Enquête pour homicide volontaire après le drame

Fabien Binacchi

— 

Le procureur Georges Guttierez.
Le procureur Georges Guttierez. — F. Binacchi / ANP / 20 Minutes

Les coups ont été fatals. Mais ont-ils été portés dans l'intention de tuer ? C'est ce que le parquet va devoir déterminer après le décès d'un Azuréen de 33 ans, battu à mort par le patron d'un bar. « Une information judiciaire du chef d'homicide volontaire à été ouverte, compte tenu de la violence des coups », a indiqué lundi le procureur de la République de Grasse, Georges Guttierez. Le gérant de ce pub de Golfe-Juan a été mis en examen et écroué.

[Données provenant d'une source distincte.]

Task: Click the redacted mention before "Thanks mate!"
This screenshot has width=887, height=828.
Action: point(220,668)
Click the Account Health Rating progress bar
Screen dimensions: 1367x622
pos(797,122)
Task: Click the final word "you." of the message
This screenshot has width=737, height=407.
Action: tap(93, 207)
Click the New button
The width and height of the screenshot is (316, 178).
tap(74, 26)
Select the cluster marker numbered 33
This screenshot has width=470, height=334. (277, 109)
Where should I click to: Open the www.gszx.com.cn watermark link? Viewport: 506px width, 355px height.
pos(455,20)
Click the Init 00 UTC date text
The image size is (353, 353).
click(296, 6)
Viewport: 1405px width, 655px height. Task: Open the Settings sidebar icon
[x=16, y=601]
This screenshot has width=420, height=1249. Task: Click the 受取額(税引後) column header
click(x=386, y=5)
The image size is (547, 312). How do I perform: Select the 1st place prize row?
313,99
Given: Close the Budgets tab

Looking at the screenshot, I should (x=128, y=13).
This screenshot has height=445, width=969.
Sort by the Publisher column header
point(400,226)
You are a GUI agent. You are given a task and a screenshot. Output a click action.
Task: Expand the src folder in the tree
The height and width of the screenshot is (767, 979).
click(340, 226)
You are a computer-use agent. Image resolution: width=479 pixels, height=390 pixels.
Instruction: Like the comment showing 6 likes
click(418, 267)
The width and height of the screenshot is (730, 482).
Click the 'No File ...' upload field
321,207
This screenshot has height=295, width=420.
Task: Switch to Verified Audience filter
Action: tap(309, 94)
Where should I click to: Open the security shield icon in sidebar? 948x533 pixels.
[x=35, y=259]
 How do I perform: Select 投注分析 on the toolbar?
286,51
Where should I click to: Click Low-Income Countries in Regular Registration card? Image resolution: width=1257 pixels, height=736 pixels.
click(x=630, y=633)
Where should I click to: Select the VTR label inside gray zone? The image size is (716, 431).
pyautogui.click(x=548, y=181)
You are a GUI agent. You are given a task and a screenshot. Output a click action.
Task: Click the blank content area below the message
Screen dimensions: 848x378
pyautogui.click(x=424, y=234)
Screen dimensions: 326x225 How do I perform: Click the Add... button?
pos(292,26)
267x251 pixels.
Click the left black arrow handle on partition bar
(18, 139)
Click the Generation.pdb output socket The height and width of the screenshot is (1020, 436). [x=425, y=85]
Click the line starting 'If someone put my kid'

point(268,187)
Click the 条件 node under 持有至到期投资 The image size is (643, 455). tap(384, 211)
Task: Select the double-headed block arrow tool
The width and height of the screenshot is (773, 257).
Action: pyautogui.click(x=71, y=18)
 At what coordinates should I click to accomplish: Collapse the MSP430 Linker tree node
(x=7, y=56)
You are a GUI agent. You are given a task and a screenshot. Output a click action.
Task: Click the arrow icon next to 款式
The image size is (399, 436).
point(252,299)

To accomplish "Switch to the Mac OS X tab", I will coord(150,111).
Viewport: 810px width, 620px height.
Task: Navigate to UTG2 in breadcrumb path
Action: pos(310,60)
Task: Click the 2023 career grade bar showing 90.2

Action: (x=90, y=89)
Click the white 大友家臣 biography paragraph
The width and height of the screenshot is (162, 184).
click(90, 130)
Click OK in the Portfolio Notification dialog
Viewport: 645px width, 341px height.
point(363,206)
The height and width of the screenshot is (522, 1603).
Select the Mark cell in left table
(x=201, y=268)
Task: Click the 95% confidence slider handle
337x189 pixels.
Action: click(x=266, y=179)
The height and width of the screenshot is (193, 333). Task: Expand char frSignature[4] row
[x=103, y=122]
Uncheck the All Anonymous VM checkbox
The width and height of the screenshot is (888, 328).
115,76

Jusqu'à 30 ans de réclusion


Dans la nuit de vendredi à samedi, il était venu retrouver le trentenaire chez lui, à Vallauris. Plus tôt, ce dernier avait frappé une autre cliente de l'établissement dans lequel il était venu fêter l'anniversaire de sa petite amie. Le patron, qui a reconnu les violences devant les enquêteurs du commissariat d'Antibes, « a affirmé qu'il voulait avoir une explication avec la victime, et qu'il l'avait frappée pour répondre à un coup qui lui aurait été porté, ce qui n'est confirmé par aucun témoignage », a indiqué le procureur de la république. Après une première salve sur le visage, « il explique qu'il lui aurait donné un violent coup de talon [dans le ventre] car il pensait que la victime allait se relever pour le frapper à son tour », a aussi précisé Georges Guttierez. C'est ce dernier impact qui aurait été fatal. Selon le procureur, « le médecin légiste a constaté que l'hémorragie interne [qui a provoqué la mort] pouvait être la conséquence d'une rupture du foie ou de la rate. » Le patron du bar risque jusqu'à 30 ans de réclusion criminelle.

■ Déjà condamné

« Spécialiste des arts martiaux », le gérant du pub a par ailleurs été condamné à plusieurs reprises, et notamment pour des faits de vols avec violence. Il venait de purger une peine de six mois de prison.